__DESCRIPTION OF THE TASK__. Copy all entries exactly.

__RECORDED DATA__.
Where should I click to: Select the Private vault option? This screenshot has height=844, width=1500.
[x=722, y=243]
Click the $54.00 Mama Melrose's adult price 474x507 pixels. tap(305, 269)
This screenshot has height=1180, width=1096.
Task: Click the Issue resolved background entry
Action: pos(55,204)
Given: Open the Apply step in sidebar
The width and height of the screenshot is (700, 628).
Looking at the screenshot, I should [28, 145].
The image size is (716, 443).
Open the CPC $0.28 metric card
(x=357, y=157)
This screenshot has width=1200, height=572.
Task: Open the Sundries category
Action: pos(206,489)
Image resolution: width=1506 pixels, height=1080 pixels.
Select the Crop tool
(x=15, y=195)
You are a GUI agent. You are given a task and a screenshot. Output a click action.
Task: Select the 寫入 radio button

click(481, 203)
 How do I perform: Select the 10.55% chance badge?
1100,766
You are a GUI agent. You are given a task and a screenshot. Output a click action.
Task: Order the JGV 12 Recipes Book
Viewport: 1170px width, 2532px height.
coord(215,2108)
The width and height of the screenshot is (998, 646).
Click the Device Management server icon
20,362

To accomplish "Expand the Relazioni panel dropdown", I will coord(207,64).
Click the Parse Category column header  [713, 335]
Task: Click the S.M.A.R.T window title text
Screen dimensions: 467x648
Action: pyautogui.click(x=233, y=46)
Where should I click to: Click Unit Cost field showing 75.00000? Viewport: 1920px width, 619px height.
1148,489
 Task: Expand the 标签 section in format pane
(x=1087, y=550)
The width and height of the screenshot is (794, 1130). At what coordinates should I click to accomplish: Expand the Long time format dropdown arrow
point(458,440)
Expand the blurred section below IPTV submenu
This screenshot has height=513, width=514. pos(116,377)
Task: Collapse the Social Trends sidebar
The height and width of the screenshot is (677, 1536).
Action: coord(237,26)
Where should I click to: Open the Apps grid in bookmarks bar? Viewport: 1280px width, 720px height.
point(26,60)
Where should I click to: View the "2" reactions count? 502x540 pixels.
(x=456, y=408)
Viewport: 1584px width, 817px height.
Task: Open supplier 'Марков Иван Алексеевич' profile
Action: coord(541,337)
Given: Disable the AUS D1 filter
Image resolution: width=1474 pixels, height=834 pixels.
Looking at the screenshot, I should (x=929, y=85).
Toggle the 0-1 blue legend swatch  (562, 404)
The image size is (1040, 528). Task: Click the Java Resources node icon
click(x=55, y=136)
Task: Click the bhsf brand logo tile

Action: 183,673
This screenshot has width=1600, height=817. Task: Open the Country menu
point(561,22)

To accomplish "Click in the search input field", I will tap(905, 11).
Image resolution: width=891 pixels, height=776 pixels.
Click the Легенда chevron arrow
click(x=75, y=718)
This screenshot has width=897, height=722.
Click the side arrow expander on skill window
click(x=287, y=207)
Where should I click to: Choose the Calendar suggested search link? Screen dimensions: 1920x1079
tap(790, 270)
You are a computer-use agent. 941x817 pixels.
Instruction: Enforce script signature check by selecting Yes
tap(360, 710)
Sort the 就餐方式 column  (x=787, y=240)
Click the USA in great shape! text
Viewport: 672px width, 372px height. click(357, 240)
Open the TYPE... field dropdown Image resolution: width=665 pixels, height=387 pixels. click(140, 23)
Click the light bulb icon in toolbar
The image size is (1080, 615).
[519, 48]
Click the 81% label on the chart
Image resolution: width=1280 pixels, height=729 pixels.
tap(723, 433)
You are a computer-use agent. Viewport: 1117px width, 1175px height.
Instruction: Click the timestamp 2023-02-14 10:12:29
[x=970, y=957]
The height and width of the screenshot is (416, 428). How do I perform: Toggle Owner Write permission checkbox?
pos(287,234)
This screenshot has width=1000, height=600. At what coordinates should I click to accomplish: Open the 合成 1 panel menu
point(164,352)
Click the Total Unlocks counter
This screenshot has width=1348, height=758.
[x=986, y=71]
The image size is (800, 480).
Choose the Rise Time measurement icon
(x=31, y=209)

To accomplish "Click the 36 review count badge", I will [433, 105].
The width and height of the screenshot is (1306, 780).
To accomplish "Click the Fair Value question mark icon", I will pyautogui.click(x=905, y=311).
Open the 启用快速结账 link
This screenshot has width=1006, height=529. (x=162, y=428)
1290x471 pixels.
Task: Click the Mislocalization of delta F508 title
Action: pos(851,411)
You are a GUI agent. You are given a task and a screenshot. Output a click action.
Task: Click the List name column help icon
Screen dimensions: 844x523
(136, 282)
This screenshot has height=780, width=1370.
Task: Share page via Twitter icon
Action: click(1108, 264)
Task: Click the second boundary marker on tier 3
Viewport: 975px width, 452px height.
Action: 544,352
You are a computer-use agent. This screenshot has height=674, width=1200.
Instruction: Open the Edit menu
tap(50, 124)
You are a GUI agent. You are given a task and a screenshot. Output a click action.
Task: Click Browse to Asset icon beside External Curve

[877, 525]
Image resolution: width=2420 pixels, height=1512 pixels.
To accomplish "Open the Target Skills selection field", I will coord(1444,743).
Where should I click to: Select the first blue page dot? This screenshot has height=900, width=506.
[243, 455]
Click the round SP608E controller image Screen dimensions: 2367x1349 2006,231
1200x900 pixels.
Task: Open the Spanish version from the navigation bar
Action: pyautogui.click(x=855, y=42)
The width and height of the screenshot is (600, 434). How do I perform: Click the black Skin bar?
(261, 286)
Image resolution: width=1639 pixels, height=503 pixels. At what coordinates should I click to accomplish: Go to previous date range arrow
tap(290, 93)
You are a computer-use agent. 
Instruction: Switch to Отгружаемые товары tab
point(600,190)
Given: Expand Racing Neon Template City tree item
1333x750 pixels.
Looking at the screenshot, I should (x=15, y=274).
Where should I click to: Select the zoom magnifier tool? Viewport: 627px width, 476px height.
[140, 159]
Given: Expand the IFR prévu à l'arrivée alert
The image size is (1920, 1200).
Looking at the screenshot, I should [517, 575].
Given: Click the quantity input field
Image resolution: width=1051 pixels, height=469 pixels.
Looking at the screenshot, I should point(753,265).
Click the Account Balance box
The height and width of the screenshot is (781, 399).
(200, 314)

__RESULT OF THIS EXERCISE__.
Where should I click to: Select the Private vault option? This screenshot has height=844, width=1500.
[x=722, y=243]
Click the $54.00 Mama Melrose's adult price 474x507 pixels. tap(305, 269)
This screenshot has height=1180, width=1096.
Task: Click the Issue resolved background entry
Action: pos(55,204)
Given: Open the Apply step in sidebar
The width and height of the screenshot is (700, 628).
Looking at the screenshot, I should [28, 145].
The image size is (716, 443).
Open the CPC $0.28 metric card
(x=357, y=157)
This screenshot has width=1200, height=572.
Task: Open the Sundries category
Action: pos(206,489)
Image resolution: width=1506 pixels, height=1080 pixels.
Select the Crop tool
(x=15, y=195)
You are a GUI agent. You are given a task and a screenshot. Output a click action.
Task: Select the 寫入 radio button

click(481, 203)
 How do I perform: Select the 10.55% chance badge?
1100,766
You are a GUI agent. You are given a task and a screenshot. Output a click action.
Task: Order the JGV 12 Recipes Book
Viewport: 1170px width, 2532px height.
coord(215,2108)
The width and height of the screenshot is (998, 646).
Click the Device Management server icon
20,362

To accomplish "Expand the Relazioni panel dropdown", I will coord(207,64).
Click the Parse Category column header  [713, 335]
Task: Click the S.M.A.R.T window title text
Screen dimensions: 467x648
Action: pyautogui.click(x=233, y=46)
Where should I click to: Click Unit Cost field showing 75.00000? Viewport: 1920px width, 619px height.
1148,489
 Task: Expand the 标签 section in format pane
(x=1087, y=550)
The width and height of the screenshot is (794, 1130). At what coordinates should I click to accomplish: Expand the Long time format dropdown arrow
point(458,440)
Expand the blurred section below IPTV submenu
This screenshot has height=513, width=514. pos(116,377)
Task: Collapse the Social Trends sidebar
The height and width of the screenshot is (677, 1536).
Action: coord(237,26)
Where should I click to: Open the Apps grid in bookmarks bar? Viewport: 1280px width, 720px height.
point(26,60)
Where should I click to: View the "2" reactions count? 502x540 pixels.
(x=456, y=408)
Viewport: 1584px width, 817px height.
Task: Open supplier 'Марков Иван Алексеевич' profile
Action: coord(541,337)
Given: Disable the AUS D1 filter
Image resolution: width=1474 pixels, height=834 pixels.
Looking at the screenshot, I should (x=929, y=85).
Toggle the 0-1 blue legend swatch  (562, 404)
The image size is (1040, 528). Task: Click the Java Resources node icon
click(x=55, y=136)
Task: Click the bhsf brand logo tile

Action: 183,673
This screenshot has width=1600, height=817. Task: Open the Country menu
point(561,22)

To accomplish "Click in the search input field", I will tap(905, 11).
Image resolution: width=891 pixels, height=776 pixels.
Click the Легенда chevron arrow
click(x=75, y=718)
This screenshot has width=897, height=722.
Click the side arrow expander on skill window
click(x=287, y=207)
Where should I click to: Choose the Calendar suggested search link? Screen dimensions: 1920x1079
tap(790, 270)
You are a computer-use agent. 941x817 pixels.
Instruction: Enforce script signature check by selecting Yes
tap(360, 710)
Sort the 就餐方式 column  (x=787, y=240)
Click the USA in great shape! text
Viewport: 672px width, 372px height. click(357, 240)
Open the TYPE... field dropdown Image resolution: width=665 pixels, height=387 pixels. click(140, 23)
Click the light bulb icon in toolbar
The image size is (1080, 615).
[519, 48]
Click the 81% label on the chart
Image resolution: width=1280 pixels, height=729 pixels.
tap(723, 433)
You are a computer-use agent. Viewport: 1117px width, 1175px height.
Instruction: Click the timestamp 2023-02-14 10:12:29
[x=970, y=957]
The height and width of the screenshot is (416, 428). How do I perform: Toggle Owner Write permission checkbox?
pos(287,234)
This screenshot has width=1000, height=600. At what coordinates should I click to accomplish: Open the 合成 1 panel menu
point(164,352)
Click the Total Unlocks counter
This screenshot has width=1348, height=758.
[x=986, y=71]
The image size is (800, 480).
Choose the Rise Time measurement icon
(x=31, y=209)

To accomplish "Click the 36 review count badge", I will [433, 105].
The width and height of the screenshot is (1306, 780).
To accomplish "Click the Fair Value question mark icon", I will pyautogui.click(x=905, y=311).
Open the 启用快速结账 link
This screenshot has width=1006, height=529. (x=162, y=428)
1290x471 pixels.
Task: Click the Mislocalization of delta F508 title
Action: pos(851,411)
You are a GUI agent. You are given a task and a screenshot. Output a click action.
Task: Click the List name column help icon
Screen dimensions: 844x523
(136, 282)
This screenshot has height=780, width=1370.
Task: Share page via Twitter icon
Action: click(1108, 264)
Task: Click the second boundary marker on tier 3
Viewport: 975px width, 452px height.
Action: 544,352
You are a computer-use agent. This screenshot has height=674, width=1200.
Instruction: Open the Edit menu
tap(50, 124)
You are a GUI agent. You are given a task and a screenshot. Output a click action.
Task: Click Browse to Asset icon beside External Curve

[877, 525]
Image resolution: width=2420 pixels, height=1512 pixels.
To accomplish "Open the Target Skills selection field", I will coord(1444,743).
Where should I click to: Select the first blue page dot? This screenshot has height=900, width=506.
[243, 455]
Click the round SP608E controller image Screen dimensions: 2367x1349 2006,231
1200x900 pixels.
Task: Open the Spanish version from the navigation bar
Action: pyautogui.click(x=855, y=42)
The width and height of the screenshot is (600, 434). How do I perform: Click the black Skin bar?
(261, 286)
Image resolution: width=1639 pixels, height=503 pixels. At what coordinates should I click to accomplish: Go to previous date range arrow
tap(290, 93)
You are a computer-use agent. 
Instruction: Switch to Отгружаемые товары tab
point(600,190)
Given: Expand Racing Neon Template City tree item
1333x750 pixels.
Looking at the screenshot, I should (x=15, y=274).
Where should I click to: Select the zoom magnifier tool? Viewport: 627px width, 476px height.
[140, 159]
Given: Expand the IFR prévu à l'arrivée alert
The image size is (1920, 1200).
Looking at the screenshot, I should [517, 575].
Given: Click the quantity input field
Image resolution: width=1051 pixels, height=469 pixels.
Looking at the screenshot, I should point(753,265).
Click the Account Balance box
The height and width of the screenshot is (781, 399).
(200, 314)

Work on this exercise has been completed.